Most folks didn’t have the patience … they wanted to go straight to the external piece. But I’m seeing some unintended consequences from that approach. Here’s why you should make employee education and engagement a priority this year: 

  1. Employees are people, too. And people are voting with their wallets. According to our ongoing Pulse surveys, 90% of people around the world say a company’s environmental reputation has an impact on their purchasing decisions. For social issues, it’s 86%. While we haven’t asked that same question related to “where you choose to work,” we did track exactly this for one of our clients a few years back. In that study we found that over 50% of people who had recently joined the company said the company’s sustainability program played a big role in their decision to come to the company. And many consultants have identified the value that comes from continuing to engage employees in sustainability on an ongoing basis. So, it can hook great people into your company and – when you communicate your sustainability progress and offer opportunities for employees to be involved – it can motivate them to keep working for you. (See more stats on this in this article from ADP.) 
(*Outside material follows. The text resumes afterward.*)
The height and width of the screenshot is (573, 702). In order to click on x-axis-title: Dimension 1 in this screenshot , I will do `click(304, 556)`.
  2. Money only gets you so far. We were just hired by a global manufacturing company with zero waste targets to understand why, even though their plant managers are financially incentivized to achieve the net zero goal, waste is still being generated. We haven’t completed a full assessment of why this is happening, but our working hypothesis is that they haven’t (yet) developed a “culture of zero waste” in their company the same way they’ve developed a “culture of safety.” Truly, if you think about all the things your company does to keep safety top of mind — from safety moments at the beginning of meetings to ongoing, mandatory training — and use that same playbook for sustainability, you can create new behaviors and attitudes that your employees will carry forward beyond their work life. And that can really change the world — and have real bottom line impacts on your business. 
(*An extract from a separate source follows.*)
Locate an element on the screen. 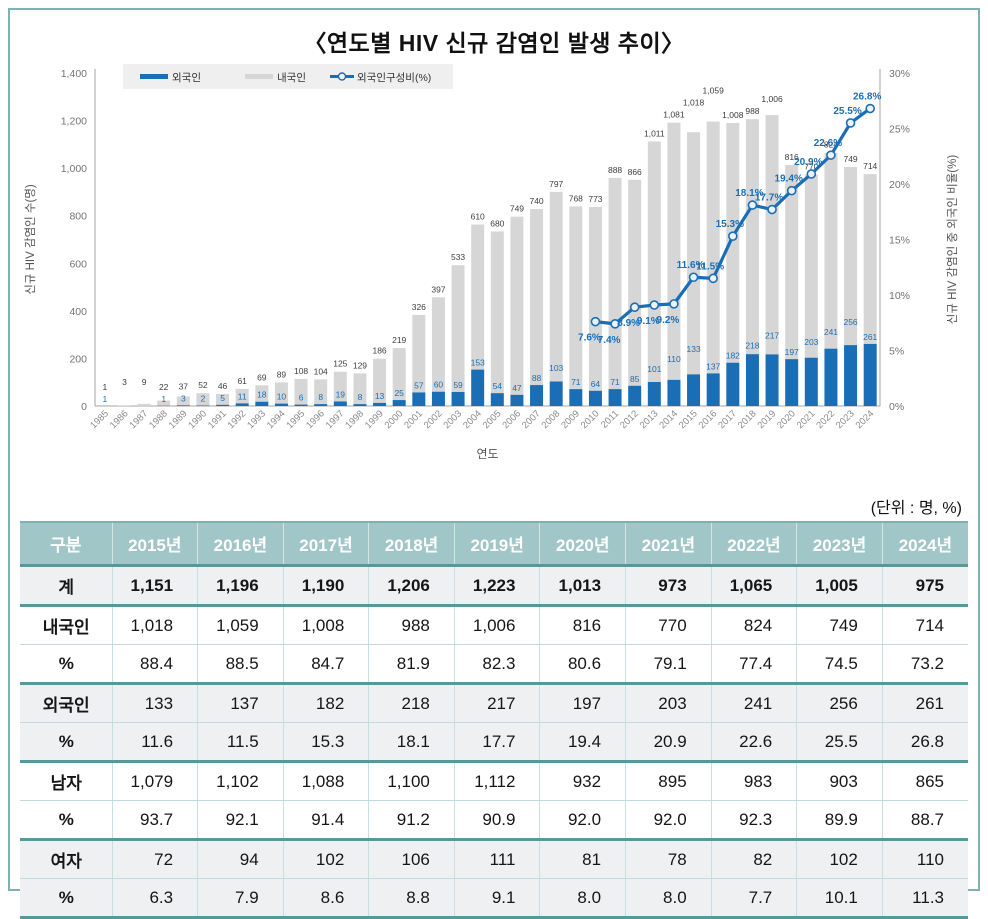  x-tick-label: 1987 is located at coordinates (138, 420).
  3. When employees don’t know about your programs, they can say the wrong thing to your customers or consumers. I was in a retail chain store the other day that specializes in beauty. I had brought in two empty makeup containers so I could match new ones to the old ones and, after making my purchase, I asked the person at the register, “Can I recycle these here?” Doing what I do for a living, I knew I could, as I’ve actually heard the head of sustainability for this retailer talk about the partnership they have in place and the recycling drop-off boxes they have in their stores. So, really, I was asking, “Where’s the recycling bin?” What the cashier told me was disheartening and, frankly, shocking, given how hard I know this retailer has worked on this recycling program. She glanced in the direction of the doors and said, “We used to have a box you could drop them in by the door, but I don’t see it. I think we’ve done away with it because nobody was using it.” In fact, I walked to the other side of the entrance and found exactly the recycling drop-off station I was looking for, and it was nearly full of used makeup packages to be recycled. I’m not your average consumer, so I imagine most would have taken the cashier at her word and just tossed the packaging in the trash, relegating all that value to a landfill. Imagine how much affinity could have been driven with the consumer in this case — and empowerment and loyalty could have been driven with the employee — if, when she saw the used containers in my hand, she had said, “Did you know we have a recycling bin for those?”

No matter what size organization you work for, when you engage your employees in sustainability, you will drive loyalty, enthusiasm — perhaps even evangelism — that has a very real benefit to your company’s bottom line. So make 2025 the year of employee engagement in sustainability!